Re: Program notes: I don't care, just do.
Is pathetic supposed to be endearing or clever?
Again, I understand it's supposed to be about "X" but what is the stance, opinion, thesis about X? Otherwise it seems just like practising cursive writing. R, R, R, R....all across a page of an hour.
Where is the art? Is no art the point? Then why should I care? Nothing is posited.
There is no performance. No performance can be a kind of performance, but this feels just empty. I might as well not be here.
Our brains are more sophisticated than this work seems to imply. We can absorb concept X with more complex material. We are not zombies. If we were we would already have stormed the stage in search of brains-for-dinner.

Now this show feels like an insider joke that none of us get to be in on. Like we're not cool enough to even guess how sophisticated the joke is. But I don't think it's particularly sophisticated, even though the performance is quite impressive. I'm starting to resent the "cool" factor that gets applied to the marketing of different shows, I am assuming not necessarily generated by the creators or performers. The cool factor is often empty, inauthentic. True coolness is inspired not cultivated.
One of the best moments of this show is when a raccoon walked by the open window near my seat.

I like how this is defying extremity of line but refreshes the classical form at the same time. However the dancers don't seem to grasp this and are not sending it far enough out to us. Lacking a fluid connection that the choreography seems to inherently possess. Juxtapositions of neo and pure classicism is satisfying.

Under-rehearsed, but they seem to love moving this way.
After watching this, I can't wait to go into the studio tomorrow.

Very slammy and rhythmically the same all the way through. No emotional level can come through, though the dancers and choreographer/choreography seem to want it.

This is the show that other other show wanted to be but couldn't find it's way too.
The creative process revealed without insulting its audience. Pedestrian movement is always stylized, made more than mundane. The impact of simple movement smartly put together.

Baby is not so much into the music of this work.

Stored records =
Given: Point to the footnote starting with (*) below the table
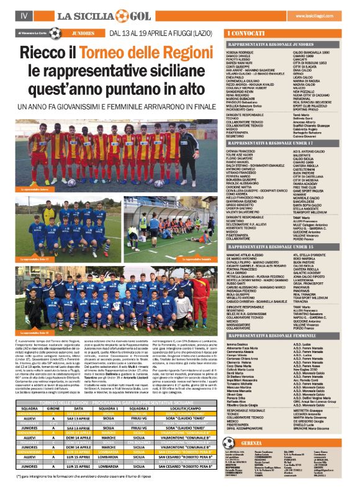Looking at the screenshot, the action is click(93, 476).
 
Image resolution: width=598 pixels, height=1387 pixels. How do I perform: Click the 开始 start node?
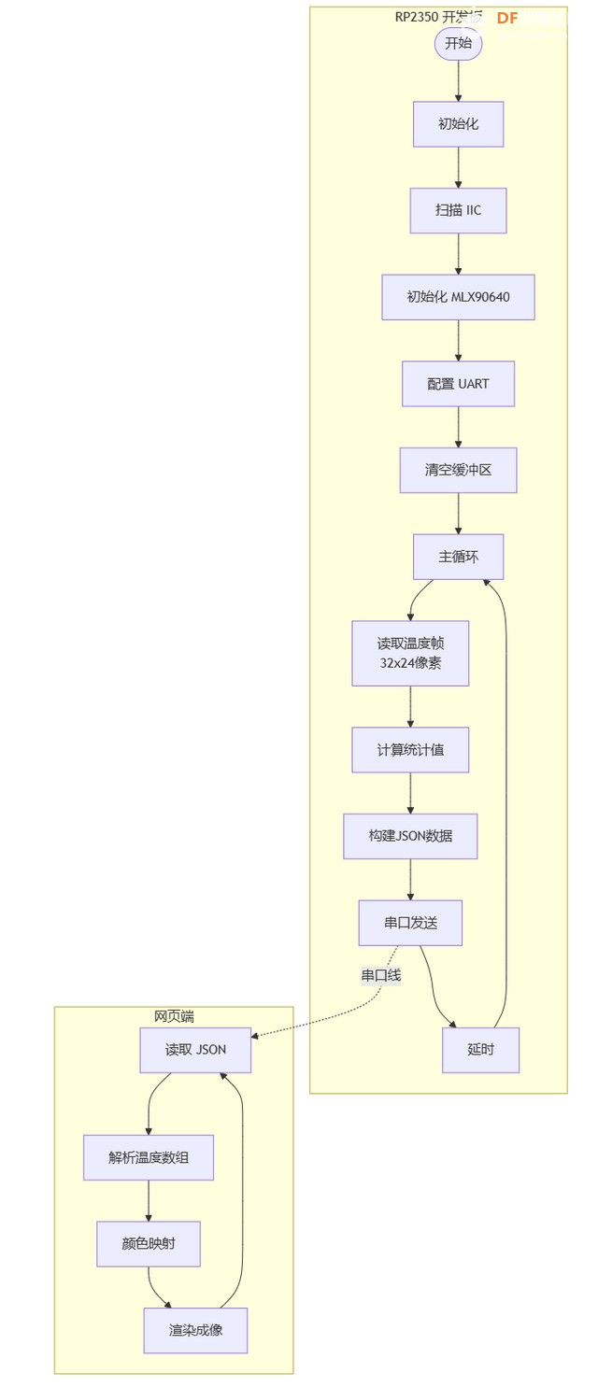[458, 43]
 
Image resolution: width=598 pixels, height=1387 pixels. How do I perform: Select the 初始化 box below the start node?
[458, 123]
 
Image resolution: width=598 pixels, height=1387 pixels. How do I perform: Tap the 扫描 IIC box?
[458, 210]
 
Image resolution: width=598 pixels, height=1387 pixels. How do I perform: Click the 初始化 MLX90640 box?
[458, 297]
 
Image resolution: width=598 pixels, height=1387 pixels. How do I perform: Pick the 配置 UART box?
[458, 384]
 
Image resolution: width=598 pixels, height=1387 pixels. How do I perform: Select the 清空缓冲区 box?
[458, 470]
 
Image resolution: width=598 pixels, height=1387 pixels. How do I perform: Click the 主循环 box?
[458, 557]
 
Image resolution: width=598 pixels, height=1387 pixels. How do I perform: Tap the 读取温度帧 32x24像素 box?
[410, 653]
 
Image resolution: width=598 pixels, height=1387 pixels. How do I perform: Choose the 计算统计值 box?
[410, 749]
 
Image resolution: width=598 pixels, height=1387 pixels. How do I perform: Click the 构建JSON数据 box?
[410, 836]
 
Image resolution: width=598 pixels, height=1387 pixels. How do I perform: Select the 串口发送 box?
[410, 923]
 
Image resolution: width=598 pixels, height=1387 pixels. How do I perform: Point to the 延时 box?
[480, 1050]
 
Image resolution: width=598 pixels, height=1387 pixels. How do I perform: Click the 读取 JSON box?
[195, 1050]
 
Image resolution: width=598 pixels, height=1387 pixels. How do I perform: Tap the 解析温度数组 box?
[149, 1157]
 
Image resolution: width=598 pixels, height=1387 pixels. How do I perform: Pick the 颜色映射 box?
[149, 1244]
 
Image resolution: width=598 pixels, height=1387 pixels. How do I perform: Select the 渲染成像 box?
[195, 1330]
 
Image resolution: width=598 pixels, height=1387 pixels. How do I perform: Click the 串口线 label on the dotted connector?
[381, 975]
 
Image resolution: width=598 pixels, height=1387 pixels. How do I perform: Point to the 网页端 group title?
[174, 1016]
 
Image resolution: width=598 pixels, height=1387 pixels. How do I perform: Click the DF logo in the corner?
[507, 18]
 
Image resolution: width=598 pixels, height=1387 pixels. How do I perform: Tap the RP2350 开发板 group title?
[438, 17]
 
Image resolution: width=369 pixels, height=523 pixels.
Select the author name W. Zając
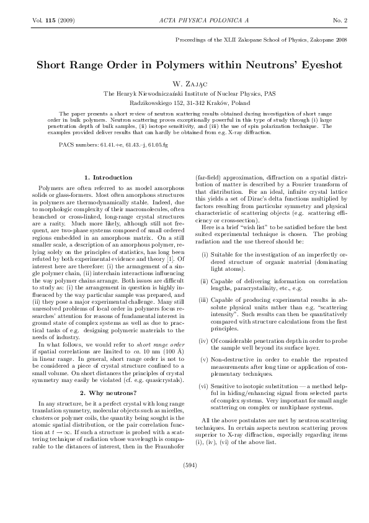coord(185,82)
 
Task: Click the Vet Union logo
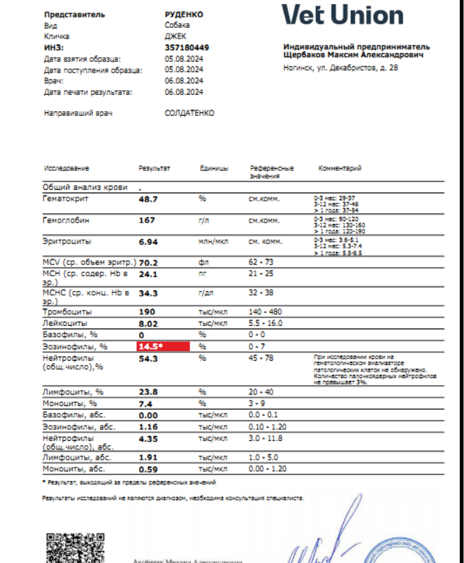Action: [x=342, y=15]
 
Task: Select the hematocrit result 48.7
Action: [x=149, y=199]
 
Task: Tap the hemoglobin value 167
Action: [x=147, y=220]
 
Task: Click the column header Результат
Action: [x=154, y=169]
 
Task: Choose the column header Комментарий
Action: [x=340, y=169]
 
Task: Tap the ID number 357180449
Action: [x=187, y=47]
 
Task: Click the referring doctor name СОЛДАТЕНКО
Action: [x=189, y=113]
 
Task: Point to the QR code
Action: [x=68, y=548]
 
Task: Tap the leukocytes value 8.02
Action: [x=149, y=324]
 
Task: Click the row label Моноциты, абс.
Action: [x=73, y=470]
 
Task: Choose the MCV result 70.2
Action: [x=149, y=264]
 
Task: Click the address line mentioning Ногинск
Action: [x=341, y=68]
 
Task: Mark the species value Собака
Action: [x=177, y=25]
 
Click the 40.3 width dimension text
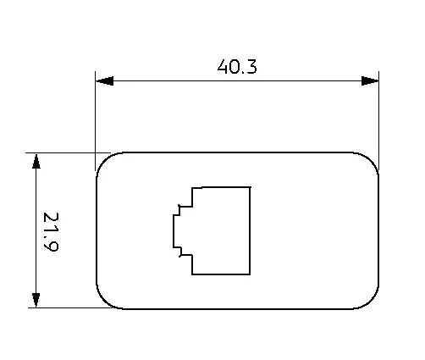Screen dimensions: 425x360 [x=237, y=67]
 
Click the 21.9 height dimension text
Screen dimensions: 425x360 [x=51, y=231]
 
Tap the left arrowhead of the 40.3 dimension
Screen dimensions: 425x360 [x=105, y=80]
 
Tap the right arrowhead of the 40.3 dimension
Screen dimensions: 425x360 [x=370, y=80]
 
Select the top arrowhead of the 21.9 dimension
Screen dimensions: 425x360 [x=36, y=161]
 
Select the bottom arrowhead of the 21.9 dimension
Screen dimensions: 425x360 [x=36, y=300]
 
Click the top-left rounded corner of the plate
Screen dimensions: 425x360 [x=104, y=160]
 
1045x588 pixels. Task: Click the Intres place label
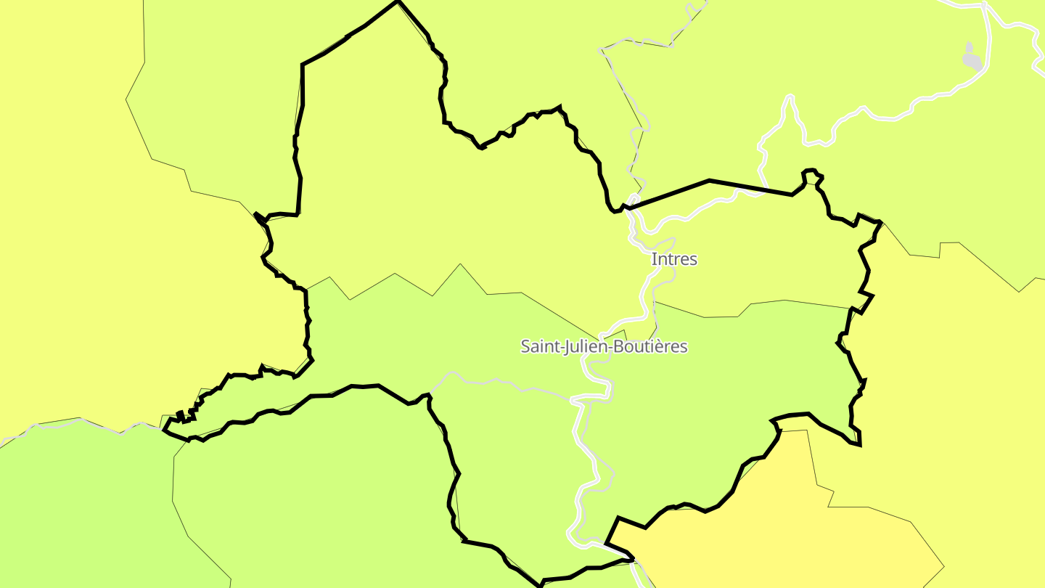(x=674, y=259)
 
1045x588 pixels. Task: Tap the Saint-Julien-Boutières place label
(x=604, y=346)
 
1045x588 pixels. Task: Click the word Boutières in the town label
(x=650, y=346)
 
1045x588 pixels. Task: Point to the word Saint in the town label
(x=538, y=346)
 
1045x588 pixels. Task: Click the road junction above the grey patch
(x=985, y=6)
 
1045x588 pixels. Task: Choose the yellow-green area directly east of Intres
(x=784, y=254)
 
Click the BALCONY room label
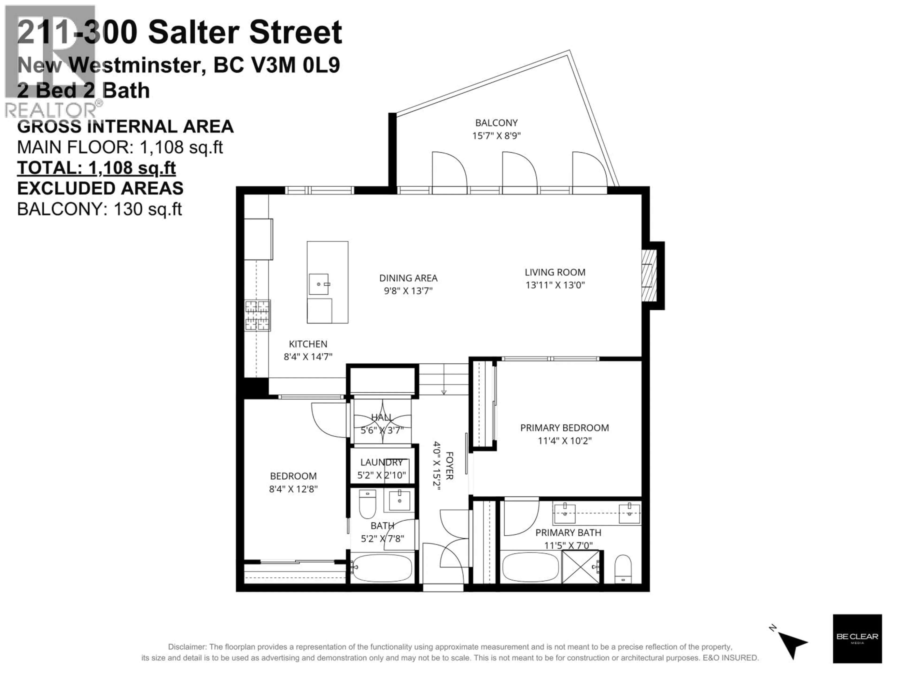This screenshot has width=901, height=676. click(496, 123)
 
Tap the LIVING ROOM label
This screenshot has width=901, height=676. click(555, 272)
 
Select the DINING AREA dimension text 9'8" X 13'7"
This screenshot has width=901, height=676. click(408, 291)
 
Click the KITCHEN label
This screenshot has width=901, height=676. click(308, 344)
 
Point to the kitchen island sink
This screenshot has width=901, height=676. click(319, 284)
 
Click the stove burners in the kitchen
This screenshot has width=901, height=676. click(257, 315)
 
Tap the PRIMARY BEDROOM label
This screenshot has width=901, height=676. click(564, 428)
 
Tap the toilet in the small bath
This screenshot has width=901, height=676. click(367, 504)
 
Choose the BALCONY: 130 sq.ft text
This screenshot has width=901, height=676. click(99, 209)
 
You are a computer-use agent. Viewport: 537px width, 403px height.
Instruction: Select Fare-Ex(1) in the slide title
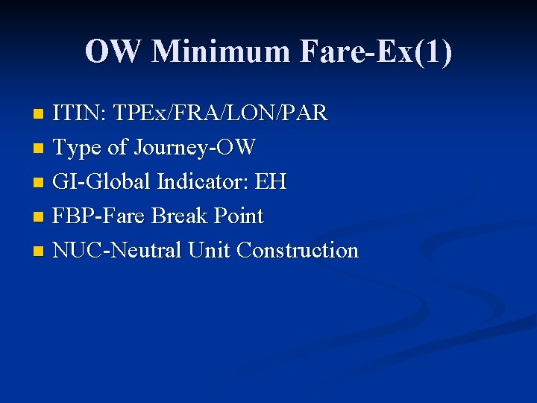click(x=376, y=51)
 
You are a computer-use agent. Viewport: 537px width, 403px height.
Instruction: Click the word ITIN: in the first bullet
click(x=80, y=113)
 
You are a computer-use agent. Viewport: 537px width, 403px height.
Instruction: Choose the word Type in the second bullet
click(x=78, y=148)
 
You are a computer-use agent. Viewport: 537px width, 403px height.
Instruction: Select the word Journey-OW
click(x=195, y=148)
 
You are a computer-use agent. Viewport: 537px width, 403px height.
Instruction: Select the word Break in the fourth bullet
click(x=178, y=216)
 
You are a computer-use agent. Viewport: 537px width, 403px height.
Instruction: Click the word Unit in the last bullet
click(x=209, y=251)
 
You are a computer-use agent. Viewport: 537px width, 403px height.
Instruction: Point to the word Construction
click(x=298, y=251)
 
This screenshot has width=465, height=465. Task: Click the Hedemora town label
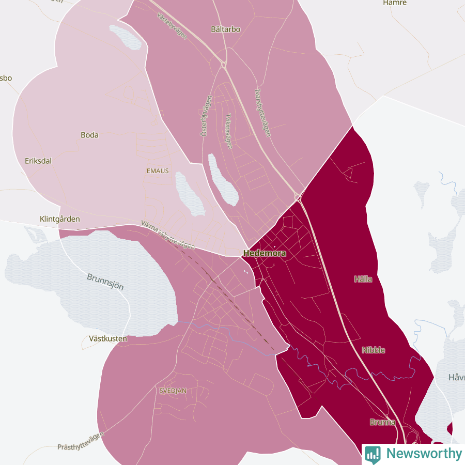tap(265, 254)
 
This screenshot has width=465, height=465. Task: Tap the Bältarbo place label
tap(226, 29)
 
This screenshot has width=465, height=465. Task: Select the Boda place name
tap(89, 135)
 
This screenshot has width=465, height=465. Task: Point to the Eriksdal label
tap(38, 161)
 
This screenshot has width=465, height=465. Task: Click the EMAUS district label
tap(158, 171)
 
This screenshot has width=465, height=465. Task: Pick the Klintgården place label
tap(60, 219)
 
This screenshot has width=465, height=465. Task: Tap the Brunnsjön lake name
tap(105, 282)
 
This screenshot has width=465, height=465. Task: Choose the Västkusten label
tap(108, 339)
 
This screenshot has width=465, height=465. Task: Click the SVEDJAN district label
tap(173, 391)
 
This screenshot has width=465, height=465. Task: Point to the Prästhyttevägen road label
tap(81, 440)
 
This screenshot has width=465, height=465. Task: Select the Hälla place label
tap(363, 279)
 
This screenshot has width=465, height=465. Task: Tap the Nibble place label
tap(373, 350)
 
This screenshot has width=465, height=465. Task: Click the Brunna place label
tap(382, 422)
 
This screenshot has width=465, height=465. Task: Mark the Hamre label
tap(395, 3)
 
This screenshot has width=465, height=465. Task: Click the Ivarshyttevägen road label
tap(263, 112)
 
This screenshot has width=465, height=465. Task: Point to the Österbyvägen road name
tap(206, 116)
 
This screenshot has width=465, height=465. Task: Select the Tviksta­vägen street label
tap(228, 132)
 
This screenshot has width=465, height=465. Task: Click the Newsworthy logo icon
tap(373, 454)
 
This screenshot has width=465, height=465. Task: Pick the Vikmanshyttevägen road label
tap(167, 234)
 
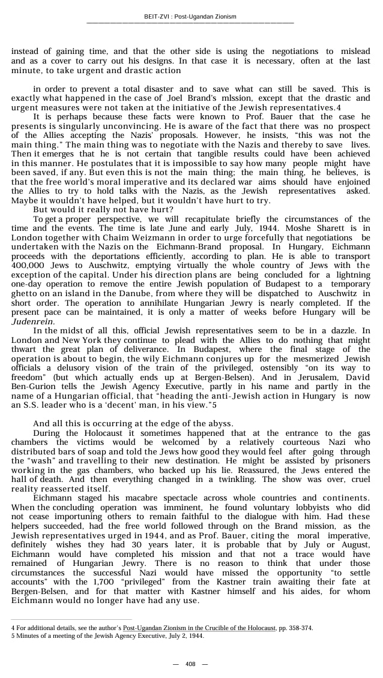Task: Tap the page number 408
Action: (190, 664)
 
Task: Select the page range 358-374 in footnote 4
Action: (300, 628)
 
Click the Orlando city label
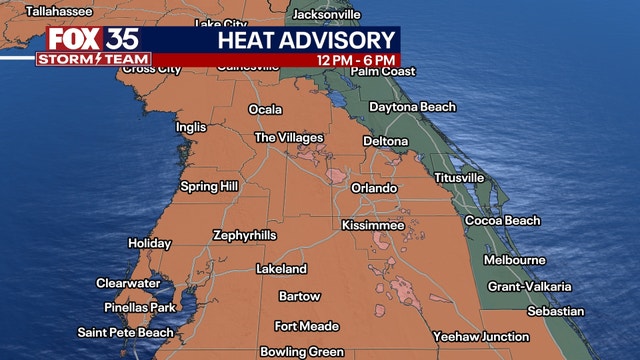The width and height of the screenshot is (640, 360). (374, 188)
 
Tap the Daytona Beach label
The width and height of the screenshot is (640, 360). (412, 107)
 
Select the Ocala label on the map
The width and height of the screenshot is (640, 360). (265, 110)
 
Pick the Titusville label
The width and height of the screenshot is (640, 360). (459, 178)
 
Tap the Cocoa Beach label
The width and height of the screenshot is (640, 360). (502, 221)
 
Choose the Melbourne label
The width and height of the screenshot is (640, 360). (514, 260)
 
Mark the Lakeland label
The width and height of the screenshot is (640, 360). (281, 270)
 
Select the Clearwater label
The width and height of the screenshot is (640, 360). (128, 284)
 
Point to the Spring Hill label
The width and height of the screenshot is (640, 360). (210, 187)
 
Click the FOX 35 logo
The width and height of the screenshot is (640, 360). (94, 40)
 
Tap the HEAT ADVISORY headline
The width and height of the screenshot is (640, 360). (306, 40)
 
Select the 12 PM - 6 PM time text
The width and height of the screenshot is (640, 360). (356, 60)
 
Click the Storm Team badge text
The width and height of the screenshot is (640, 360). (94, 59)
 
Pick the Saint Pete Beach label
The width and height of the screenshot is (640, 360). (126, 333)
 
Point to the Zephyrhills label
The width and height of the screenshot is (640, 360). (244, 236)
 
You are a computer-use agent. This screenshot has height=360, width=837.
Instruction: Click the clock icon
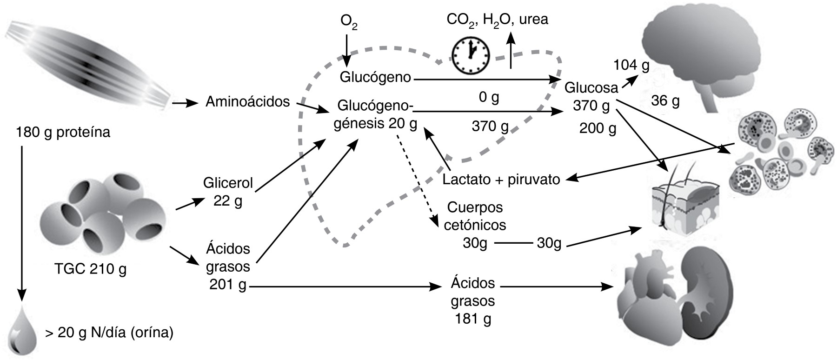click(471, 55)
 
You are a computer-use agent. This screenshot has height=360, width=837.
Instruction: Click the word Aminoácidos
click(247, 101)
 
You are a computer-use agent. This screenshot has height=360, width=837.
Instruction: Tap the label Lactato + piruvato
click(501, 180)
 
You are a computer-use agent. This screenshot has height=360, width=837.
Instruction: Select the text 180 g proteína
click(63, 133)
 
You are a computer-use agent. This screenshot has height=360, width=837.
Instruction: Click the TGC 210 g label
click(90, 269)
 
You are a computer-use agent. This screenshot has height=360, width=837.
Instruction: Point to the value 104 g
click(631, 66)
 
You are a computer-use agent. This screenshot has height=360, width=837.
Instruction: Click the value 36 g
click(665, 100)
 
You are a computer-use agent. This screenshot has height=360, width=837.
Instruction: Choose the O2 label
click(348, 22)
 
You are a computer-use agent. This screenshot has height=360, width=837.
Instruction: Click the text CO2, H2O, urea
click(497, 20)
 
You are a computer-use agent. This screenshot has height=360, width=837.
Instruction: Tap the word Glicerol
click(228, 183)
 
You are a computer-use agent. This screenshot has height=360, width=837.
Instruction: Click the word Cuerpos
click(474, 207)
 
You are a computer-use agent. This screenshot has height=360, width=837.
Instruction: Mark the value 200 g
click(598, 128)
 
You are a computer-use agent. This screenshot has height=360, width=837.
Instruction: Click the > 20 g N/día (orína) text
click(109, 333)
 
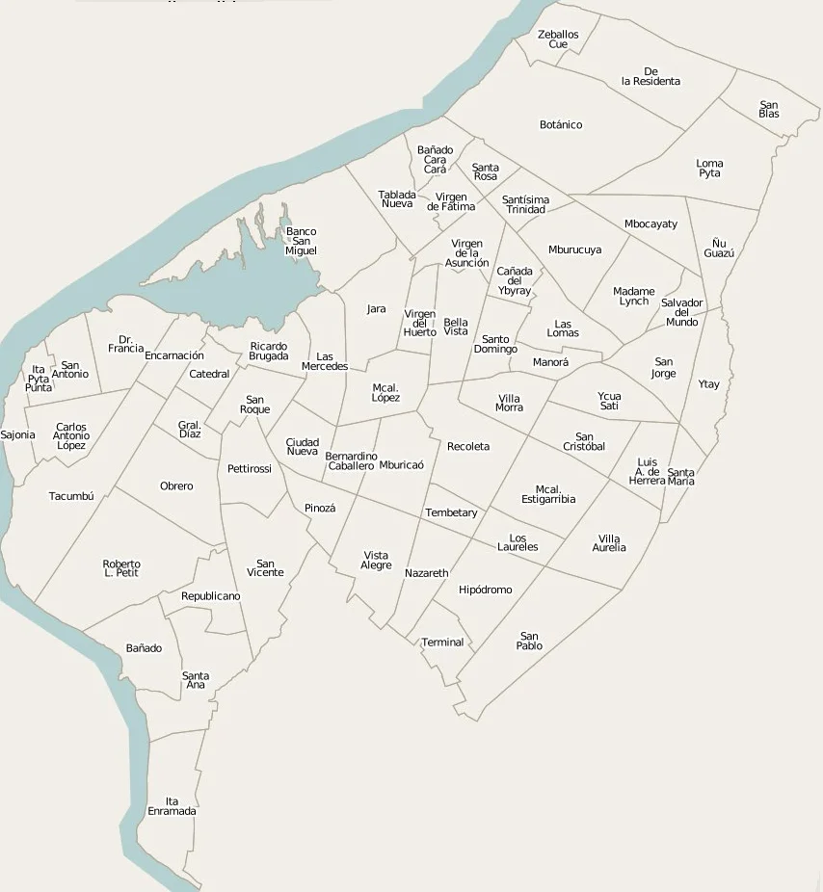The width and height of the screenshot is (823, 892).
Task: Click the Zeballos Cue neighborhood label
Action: pos(558,39)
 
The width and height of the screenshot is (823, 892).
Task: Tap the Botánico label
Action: pos(561,125)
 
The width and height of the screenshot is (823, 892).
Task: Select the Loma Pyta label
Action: pos(709,169)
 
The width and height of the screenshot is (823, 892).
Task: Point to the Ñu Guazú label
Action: pos(718,249)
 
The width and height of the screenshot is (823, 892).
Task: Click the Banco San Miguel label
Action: pos(301,242)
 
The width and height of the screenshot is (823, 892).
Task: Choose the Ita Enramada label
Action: pos(172,806)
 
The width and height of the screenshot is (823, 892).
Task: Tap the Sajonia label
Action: pos(17,435)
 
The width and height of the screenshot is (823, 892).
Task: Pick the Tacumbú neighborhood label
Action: pos(71,497)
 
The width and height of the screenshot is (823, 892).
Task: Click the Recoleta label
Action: pos(468,447)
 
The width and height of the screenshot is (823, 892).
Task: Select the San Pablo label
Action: pos(529,641)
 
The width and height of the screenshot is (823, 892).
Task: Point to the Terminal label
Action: pos(443,643)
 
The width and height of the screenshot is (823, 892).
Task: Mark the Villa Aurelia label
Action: pos(609,543)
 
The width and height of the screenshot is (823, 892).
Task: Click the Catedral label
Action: pos(209,375)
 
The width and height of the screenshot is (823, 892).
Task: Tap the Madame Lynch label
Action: pos(633,297)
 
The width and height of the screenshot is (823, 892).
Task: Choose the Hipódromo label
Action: pos(486,590)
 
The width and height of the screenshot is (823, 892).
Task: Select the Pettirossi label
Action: pos(250,469)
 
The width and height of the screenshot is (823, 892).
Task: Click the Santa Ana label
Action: pos(196,680)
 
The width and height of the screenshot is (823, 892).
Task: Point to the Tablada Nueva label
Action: pos(397,199)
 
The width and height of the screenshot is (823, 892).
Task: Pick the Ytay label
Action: pos(708,384)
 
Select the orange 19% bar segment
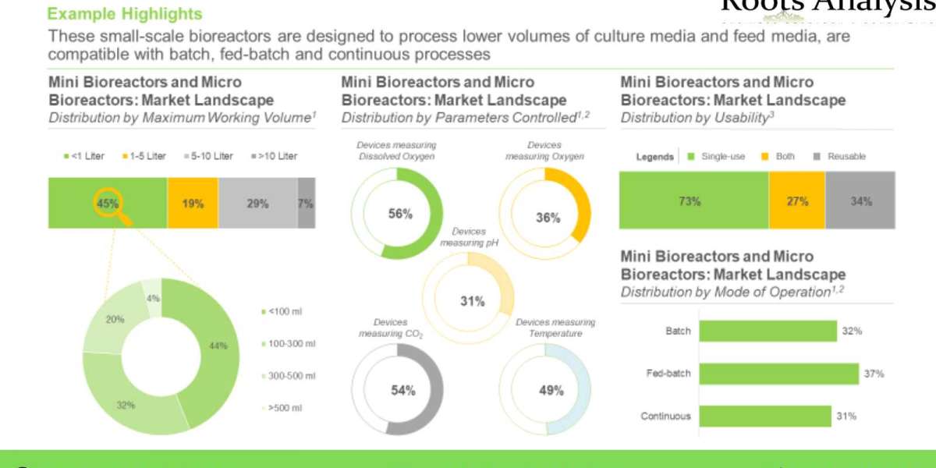pos(193,203)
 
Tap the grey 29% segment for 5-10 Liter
pos(257,203)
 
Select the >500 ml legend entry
pos(287,407)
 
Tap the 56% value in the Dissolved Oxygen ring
pos(400,214)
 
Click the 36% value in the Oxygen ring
pos(548,218)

Exercise task = Duplicate the part of the program notes starting with "Is pathetic supposed" and going on through "of an hour.".

Final answer =
Is pathetic supposed to be endearing or clever?
Again, I understand it's supposed to be about "X" but what is the stance, opinion, thesis about X? Otherwise it seems just like practising cursive writing. R, R, R, R....all across a page of an hour.